### EXERCISE OBJECTIVE
Repeat exactly, and only, the lines from the line bearing "The height and" through the end of the material. Do not copy the pictures.

### SUPPLIED MATERIAL
● ● ●

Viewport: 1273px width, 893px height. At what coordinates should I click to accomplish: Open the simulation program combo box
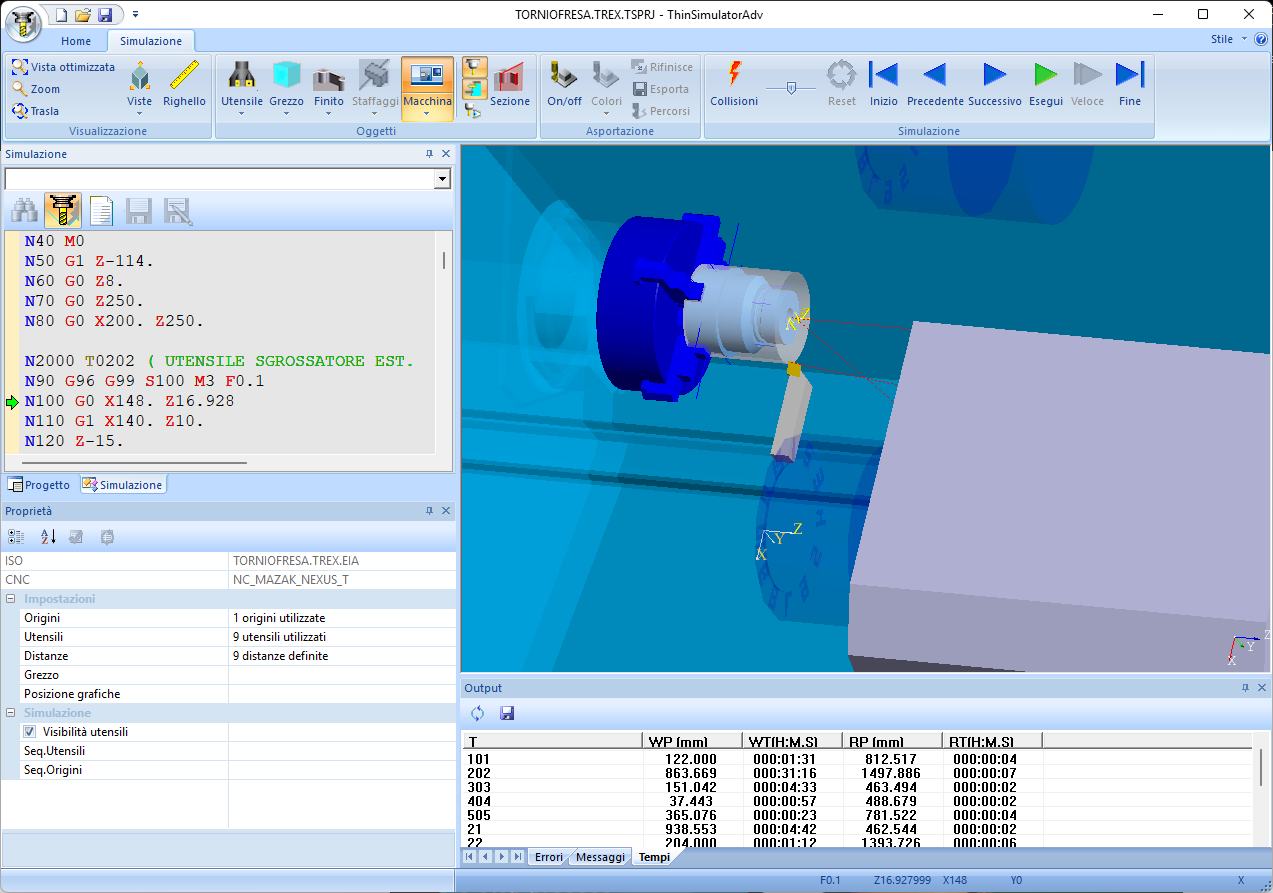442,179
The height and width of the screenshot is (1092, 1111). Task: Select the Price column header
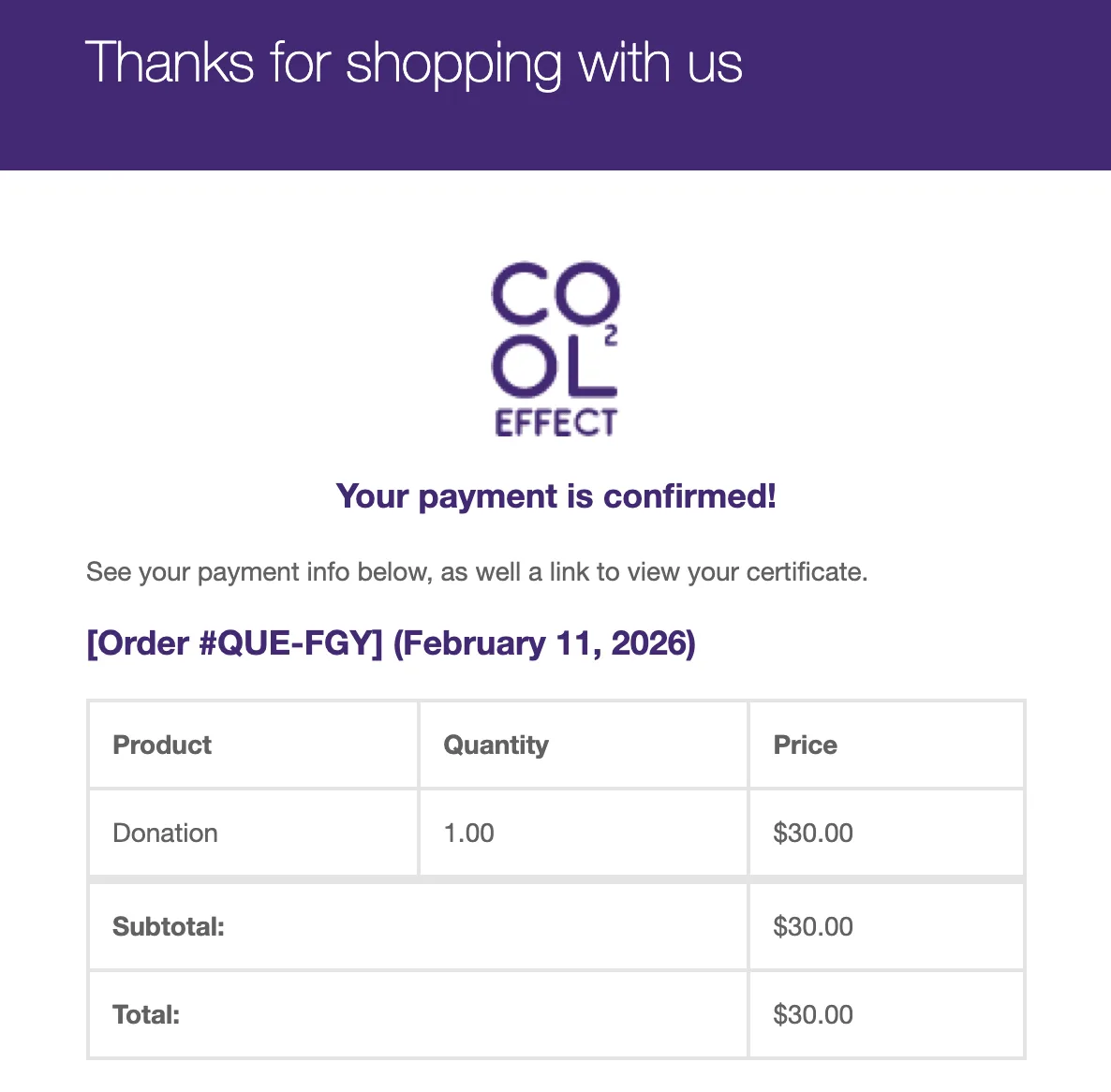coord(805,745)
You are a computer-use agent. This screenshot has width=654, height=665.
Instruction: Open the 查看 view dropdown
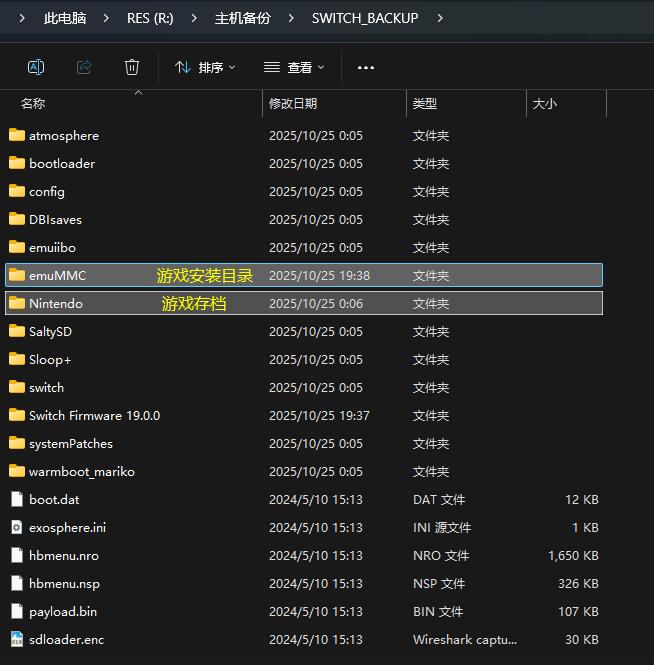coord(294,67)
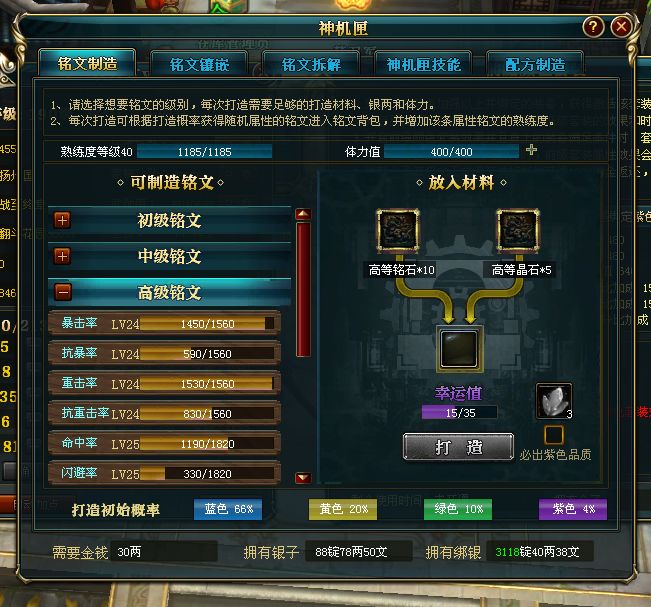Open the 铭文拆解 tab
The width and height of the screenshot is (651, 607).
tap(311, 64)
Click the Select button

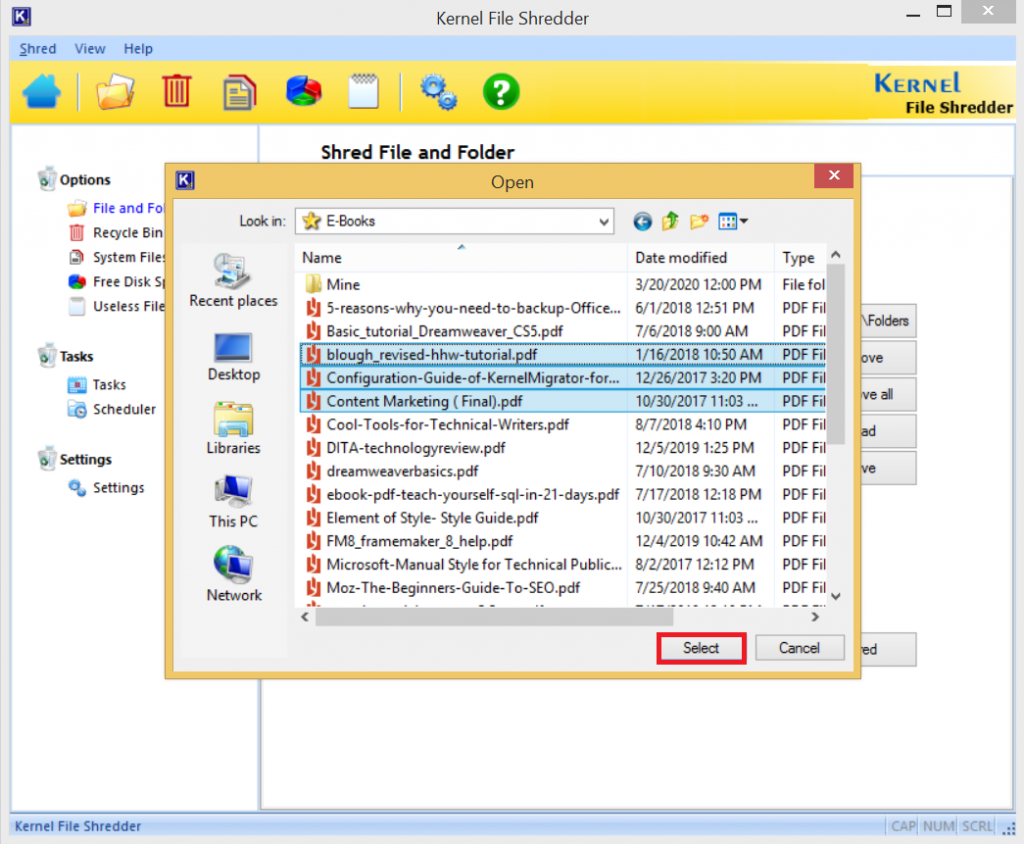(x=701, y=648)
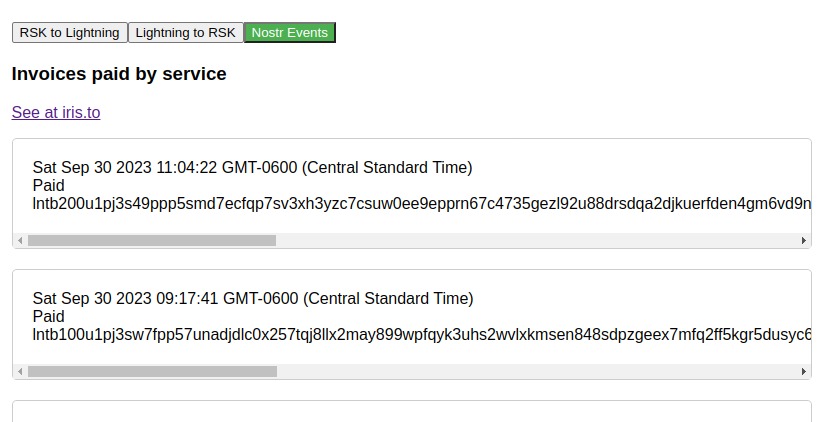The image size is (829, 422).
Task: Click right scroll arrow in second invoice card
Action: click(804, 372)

● ● ●

### YOUR RESPONSE
The height and width of the screenshot is (1092, 1111). Task: Select the Price column header
coord(805,745)
You are a computer-use agent. This screenshot has width=654, height=665.
Instruction: Open the 查看 view dropdown
coord(294,67)
Open the 铭文拆解 tab
The width and height of the screenshot is (651, 607).
tap(311, 64)
Click the Select button

(x=701, y=648)
The image size is (829, 422).
Task: Click right scroll arrow in second invoice card
Action: click(804, 372)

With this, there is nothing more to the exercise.